** start Provided material **
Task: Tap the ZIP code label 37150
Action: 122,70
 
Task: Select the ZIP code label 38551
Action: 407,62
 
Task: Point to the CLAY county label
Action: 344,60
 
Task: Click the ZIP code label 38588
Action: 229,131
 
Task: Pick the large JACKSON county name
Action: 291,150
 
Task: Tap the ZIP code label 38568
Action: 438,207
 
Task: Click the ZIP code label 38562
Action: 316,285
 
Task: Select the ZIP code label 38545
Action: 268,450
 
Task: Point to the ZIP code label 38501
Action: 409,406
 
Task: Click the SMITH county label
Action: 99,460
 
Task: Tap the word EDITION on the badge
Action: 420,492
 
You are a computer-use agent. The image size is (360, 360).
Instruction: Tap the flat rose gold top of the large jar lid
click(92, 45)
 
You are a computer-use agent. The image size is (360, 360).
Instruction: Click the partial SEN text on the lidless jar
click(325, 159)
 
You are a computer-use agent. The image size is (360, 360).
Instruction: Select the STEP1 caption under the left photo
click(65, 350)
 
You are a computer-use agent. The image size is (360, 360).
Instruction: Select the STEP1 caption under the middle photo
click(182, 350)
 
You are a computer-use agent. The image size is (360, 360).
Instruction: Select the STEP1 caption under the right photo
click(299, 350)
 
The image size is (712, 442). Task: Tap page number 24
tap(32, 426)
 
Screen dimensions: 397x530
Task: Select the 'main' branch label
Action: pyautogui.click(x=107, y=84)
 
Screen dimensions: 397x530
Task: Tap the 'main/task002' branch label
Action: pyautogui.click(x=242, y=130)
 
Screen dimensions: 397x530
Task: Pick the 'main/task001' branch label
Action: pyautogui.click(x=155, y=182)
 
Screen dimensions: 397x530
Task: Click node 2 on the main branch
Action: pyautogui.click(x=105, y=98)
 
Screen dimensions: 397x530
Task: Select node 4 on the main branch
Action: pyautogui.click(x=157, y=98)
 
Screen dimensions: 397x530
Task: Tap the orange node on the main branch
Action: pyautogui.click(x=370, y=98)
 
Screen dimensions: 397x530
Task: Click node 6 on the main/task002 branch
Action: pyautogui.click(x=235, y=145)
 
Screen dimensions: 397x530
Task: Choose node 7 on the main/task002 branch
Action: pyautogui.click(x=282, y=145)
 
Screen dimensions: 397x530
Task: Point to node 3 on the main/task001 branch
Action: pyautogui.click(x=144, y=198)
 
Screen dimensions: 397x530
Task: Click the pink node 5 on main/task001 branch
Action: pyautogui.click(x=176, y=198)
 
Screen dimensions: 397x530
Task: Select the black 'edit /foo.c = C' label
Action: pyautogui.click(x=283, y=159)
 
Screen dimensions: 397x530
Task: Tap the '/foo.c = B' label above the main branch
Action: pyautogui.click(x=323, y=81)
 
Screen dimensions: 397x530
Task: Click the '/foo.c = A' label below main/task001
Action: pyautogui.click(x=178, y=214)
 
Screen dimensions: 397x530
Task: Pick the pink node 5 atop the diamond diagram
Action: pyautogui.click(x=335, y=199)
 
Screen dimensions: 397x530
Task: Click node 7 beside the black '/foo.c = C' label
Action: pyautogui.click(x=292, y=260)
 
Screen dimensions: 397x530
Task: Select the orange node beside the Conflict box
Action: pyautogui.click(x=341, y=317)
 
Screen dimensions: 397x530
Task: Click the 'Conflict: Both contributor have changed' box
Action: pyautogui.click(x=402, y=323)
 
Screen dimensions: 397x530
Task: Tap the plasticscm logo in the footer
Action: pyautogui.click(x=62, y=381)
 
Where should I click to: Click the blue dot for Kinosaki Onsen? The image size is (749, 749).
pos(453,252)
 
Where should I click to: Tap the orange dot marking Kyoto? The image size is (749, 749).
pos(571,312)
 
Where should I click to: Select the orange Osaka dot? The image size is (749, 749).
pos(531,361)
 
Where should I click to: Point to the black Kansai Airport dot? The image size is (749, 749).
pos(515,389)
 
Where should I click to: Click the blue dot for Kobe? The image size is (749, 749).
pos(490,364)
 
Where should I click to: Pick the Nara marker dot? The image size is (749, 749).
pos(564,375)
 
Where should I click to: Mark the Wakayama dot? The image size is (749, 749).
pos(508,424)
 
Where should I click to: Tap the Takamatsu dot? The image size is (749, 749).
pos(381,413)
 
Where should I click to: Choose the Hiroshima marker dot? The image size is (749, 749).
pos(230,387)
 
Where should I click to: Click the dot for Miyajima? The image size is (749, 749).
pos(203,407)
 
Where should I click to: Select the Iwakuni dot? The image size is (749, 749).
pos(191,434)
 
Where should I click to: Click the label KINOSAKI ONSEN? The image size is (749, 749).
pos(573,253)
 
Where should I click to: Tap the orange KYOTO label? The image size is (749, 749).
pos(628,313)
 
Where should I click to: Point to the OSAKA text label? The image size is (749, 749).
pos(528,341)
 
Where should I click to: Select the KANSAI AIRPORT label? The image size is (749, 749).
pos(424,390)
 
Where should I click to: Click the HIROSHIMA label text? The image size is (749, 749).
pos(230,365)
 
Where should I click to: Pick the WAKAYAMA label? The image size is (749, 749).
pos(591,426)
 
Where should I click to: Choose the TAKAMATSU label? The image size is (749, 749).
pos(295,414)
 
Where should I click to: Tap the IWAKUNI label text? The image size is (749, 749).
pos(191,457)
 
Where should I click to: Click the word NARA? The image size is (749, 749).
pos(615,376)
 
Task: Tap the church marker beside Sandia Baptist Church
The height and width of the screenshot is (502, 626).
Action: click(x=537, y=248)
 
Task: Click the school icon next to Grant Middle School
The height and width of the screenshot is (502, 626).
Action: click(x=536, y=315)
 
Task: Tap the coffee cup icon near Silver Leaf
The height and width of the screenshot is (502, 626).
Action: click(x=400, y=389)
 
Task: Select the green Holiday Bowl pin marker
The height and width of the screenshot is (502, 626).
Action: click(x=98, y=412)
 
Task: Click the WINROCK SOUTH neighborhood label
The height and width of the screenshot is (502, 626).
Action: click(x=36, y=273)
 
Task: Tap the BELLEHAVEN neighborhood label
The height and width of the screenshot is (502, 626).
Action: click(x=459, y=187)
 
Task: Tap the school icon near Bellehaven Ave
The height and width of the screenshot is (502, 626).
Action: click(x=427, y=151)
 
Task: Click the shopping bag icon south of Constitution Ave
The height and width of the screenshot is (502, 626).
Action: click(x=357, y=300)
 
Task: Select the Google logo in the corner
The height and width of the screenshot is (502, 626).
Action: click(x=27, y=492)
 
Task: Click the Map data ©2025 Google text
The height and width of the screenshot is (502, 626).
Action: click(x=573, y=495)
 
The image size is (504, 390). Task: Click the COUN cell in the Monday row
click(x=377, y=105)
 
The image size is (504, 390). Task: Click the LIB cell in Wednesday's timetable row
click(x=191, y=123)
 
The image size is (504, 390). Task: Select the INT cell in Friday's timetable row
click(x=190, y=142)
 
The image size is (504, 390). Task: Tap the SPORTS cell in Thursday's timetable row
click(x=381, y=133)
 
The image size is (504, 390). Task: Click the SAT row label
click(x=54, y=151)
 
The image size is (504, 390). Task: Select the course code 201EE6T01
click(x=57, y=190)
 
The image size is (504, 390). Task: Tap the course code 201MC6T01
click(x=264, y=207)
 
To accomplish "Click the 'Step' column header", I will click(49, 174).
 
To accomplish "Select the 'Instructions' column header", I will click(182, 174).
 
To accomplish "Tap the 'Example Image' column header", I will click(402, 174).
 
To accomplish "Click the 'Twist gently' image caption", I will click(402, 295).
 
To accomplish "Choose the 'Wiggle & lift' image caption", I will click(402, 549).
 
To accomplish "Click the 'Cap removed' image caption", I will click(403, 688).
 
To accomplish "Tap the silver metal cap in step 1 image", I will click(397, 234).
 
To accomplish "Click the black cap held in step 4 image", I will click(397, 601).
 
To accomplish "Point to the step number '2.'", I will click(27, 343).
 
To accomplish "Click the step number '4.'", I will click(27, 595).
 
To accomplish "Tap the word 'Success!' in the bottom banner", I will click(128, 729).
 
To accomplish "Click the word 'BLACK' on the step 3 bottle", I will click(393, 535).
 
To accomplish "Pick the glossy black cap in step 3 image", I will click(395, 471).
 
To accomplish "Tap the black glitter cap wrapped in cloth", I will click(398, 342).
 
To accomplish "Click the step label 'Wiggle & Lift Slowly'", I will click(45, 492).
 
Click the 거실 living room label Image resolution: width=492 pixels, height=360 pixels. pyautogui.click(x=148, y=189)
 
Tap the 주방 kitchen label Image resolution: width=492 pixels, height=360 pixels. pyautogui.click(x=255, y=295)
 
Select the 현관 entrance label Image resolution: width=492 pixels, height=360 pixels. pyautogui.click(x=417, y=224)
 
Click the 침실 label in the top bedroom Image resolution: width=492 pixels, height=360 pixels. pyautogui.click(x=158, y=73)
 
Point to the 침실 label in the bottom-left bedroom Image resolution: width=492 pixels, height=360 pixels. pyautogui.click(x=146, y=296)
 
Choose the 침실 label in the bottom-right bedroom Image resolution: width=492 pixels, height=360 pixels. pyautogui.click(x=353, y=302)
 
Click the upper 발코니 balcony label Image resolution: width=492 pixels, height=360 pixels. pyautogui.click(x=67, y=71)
** end Provided material **
Set task => Reproduce every line of the material above, from the line containing "Where should I click to: Select the Iwakuni" through the line containing "pos(424,390)", shifting each coordinate in the answers by -147.

Task result =>
Where should I click to: Select the Iwakuni dot? The image size is (749, 749).
pos(44,287)
 
Where should I click to: Click the label KINOSAKI ONSEN? The image size is (749, 749).
pos(426,106)
 
Where should I click to: Tap the orange KYOTO label? The image size is (749, 749).
pos(481,166)
 
Where should I click to: Point to the OSAKA text label? The image size is (749, 749).
pos(381,194)
 
Where should I click to: Select the KANSAI AIRPORT label? The image size is (749, 749).
pos(277,243)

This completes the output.